Second...Don Schumacher has a facility (electric driven) in my town where they develop the blowers. When they crank that baby up the lights dim everywhere...
A hundred miles an hour in one second.
Better not have to pee before you step on the gas pedal.
There’s a very old bit about just how powerful Top Fuel cars are, that points out that the blower is so stiff, it requires more horsepower to turn than a NASCAR engine produces, so an electric motor strong enough to turn one would put quite a load on the neighborhood power grid.
Fuel cars are the only thing I’ve witnessed where you can feel the organs inside your body vibrating from the sound power. It’s amazing.
“Alcohol is for drinking, gas is for cleaning parts, and nitro is for racing!”
-Don Garlits
7200RPM is 120 crank revolutions per second.
Assuming that the RPMs are 7200 RPM for the entire run (which isn’t actually the case), the crank only turns 444 times for the entire 3.701s pass.
That is truly astounding, if you think about it.
And since it is starting at something less than 7200RPM, and will dip at points in the run, it actually turns out to be less than that.
Someone else commented that the blowers take more power than a nascar motor can produce, which is what, around 650hp nowadays?
That is 650*746=484900 Watts, or 485KW.
What’s even more interesting is that turbochargers are outlawed in top fuel, tmk. In other words, they could go faster, by reducing some of the parasitic losses caused by pulling the supercharger.
The lag thing is solved for all out racing. You just blow fuel and air into the exhaust, spool the turbos, boost is available immediately, which would further reduce ETs. Such systems used to exist for rally cars, but I think they were outlawed.
I read somewhere recently that Garlits actually showed up to a meet with a bottle of liquid O2. NHRA pretty much shut that down after a single pass. Not sure how true it is, saw it on the net :)
“it’s like plunging your toilet with a Claymore mine.”
I can’t find an image of the guy lighting his fireplace with a flamethrower.
What’s a Claymore? Anything like a Henway?
Yep bout two pounds.
Hmm...well, it’s about a quarter mile from here to the grocery store. Of course, you’d have to go through the drive-up window at 377 mph. You’d want to call ahead.

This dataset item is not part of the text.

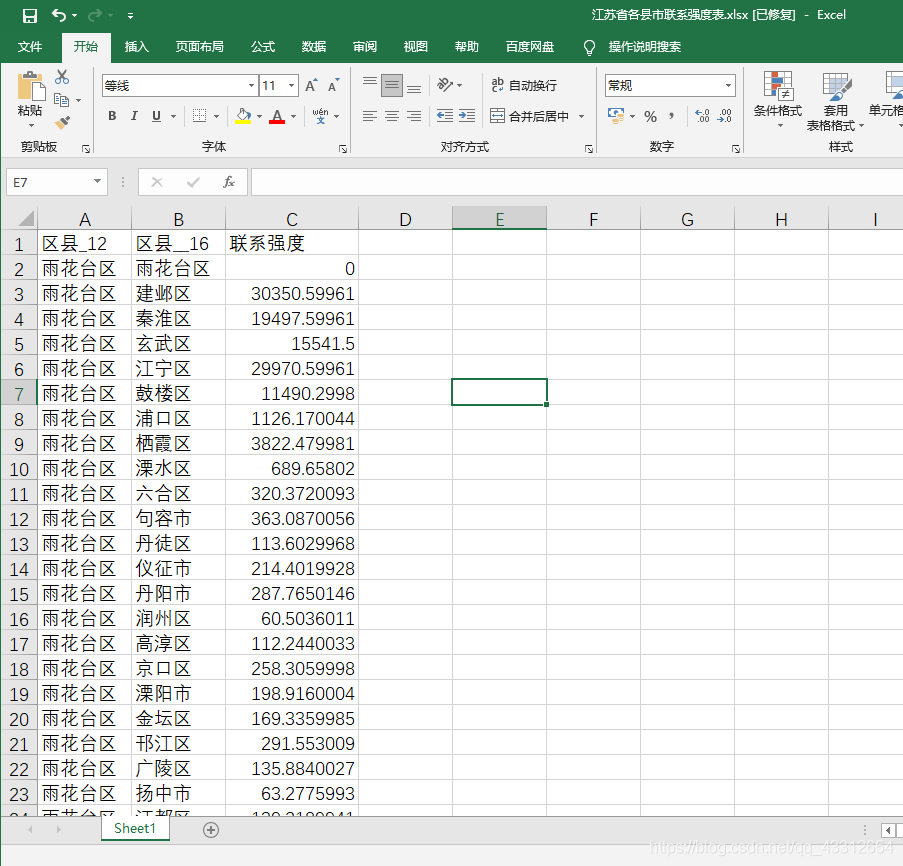This screenshot has width=903, height=866.
Task: Open the 常规 number format dropdown
Action: pyautogui.click(x=729, y=86)
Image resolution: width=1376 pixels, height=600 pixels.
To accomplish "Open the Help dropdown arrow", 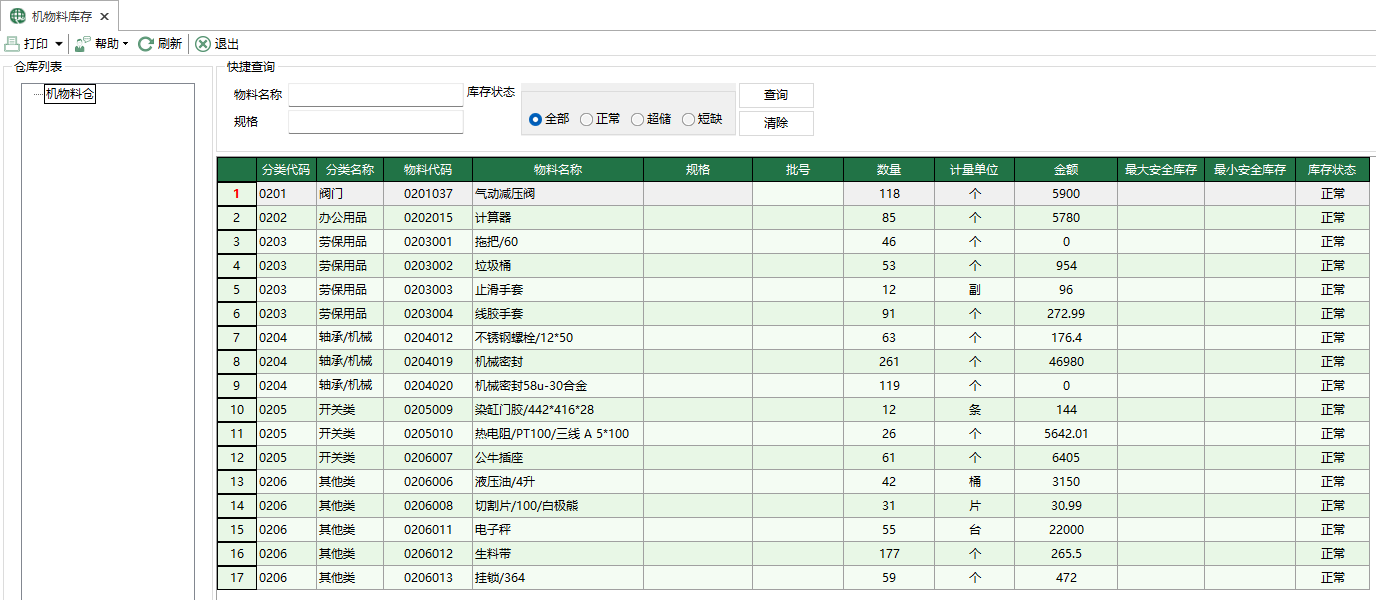I will pyautogui.click(x=125, y=43).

A Claymore is a type of anti-personnel mine that explodes and throws steel balls in a fairly narrow pattern.
The lag thing is solved for all out racing. You just blow fuel and air into the exhaust, spool the turbos, boost is available immediately
****************************
You might want to look at a 60’s company Turbonique... their turbo’s didn’t run on exhaust but used rocket fuel on the hot side , “normal nitro propanol” or NNP
“Dragsters and Funny Cars are cool.”
I drove a flathead rail in 1950 when I was 12 at 124mph.
In 1954 my partner and I held the SCTA lakes record of 154mph in a flathead roadster.

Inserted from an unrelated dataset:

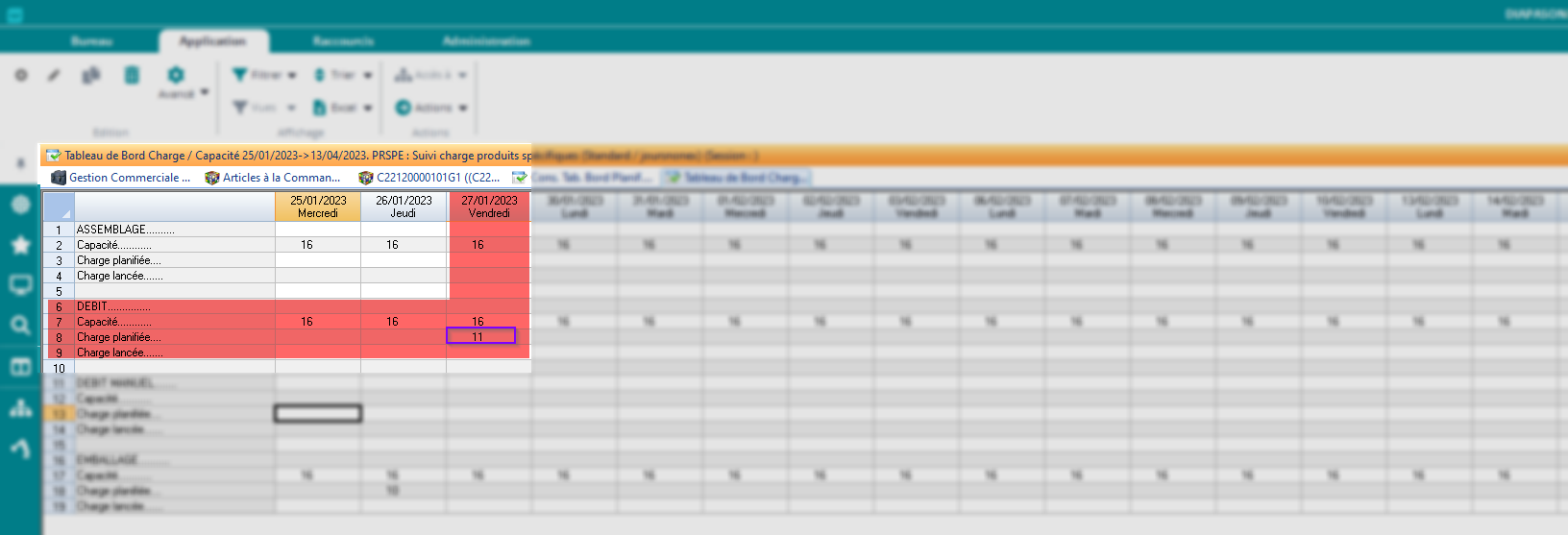
Task: Expand the Filtrer dropdown
Action: [x=265, y=75]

A device that potentially lethal would be only available to Military or Law enforcement details, I presume.
Nice post...thanks!
Military only. But I am sure that there are some in alphabet agencies who have tried to justify having them to use against civilians.
Disclaimer: Opinions posted on Free Republic are those of the individual posters and do not necessarily represent the opinion of Free Republic or its management. All materials posted herein are protected by copyright law and the exemption for fair use of copyrighted works.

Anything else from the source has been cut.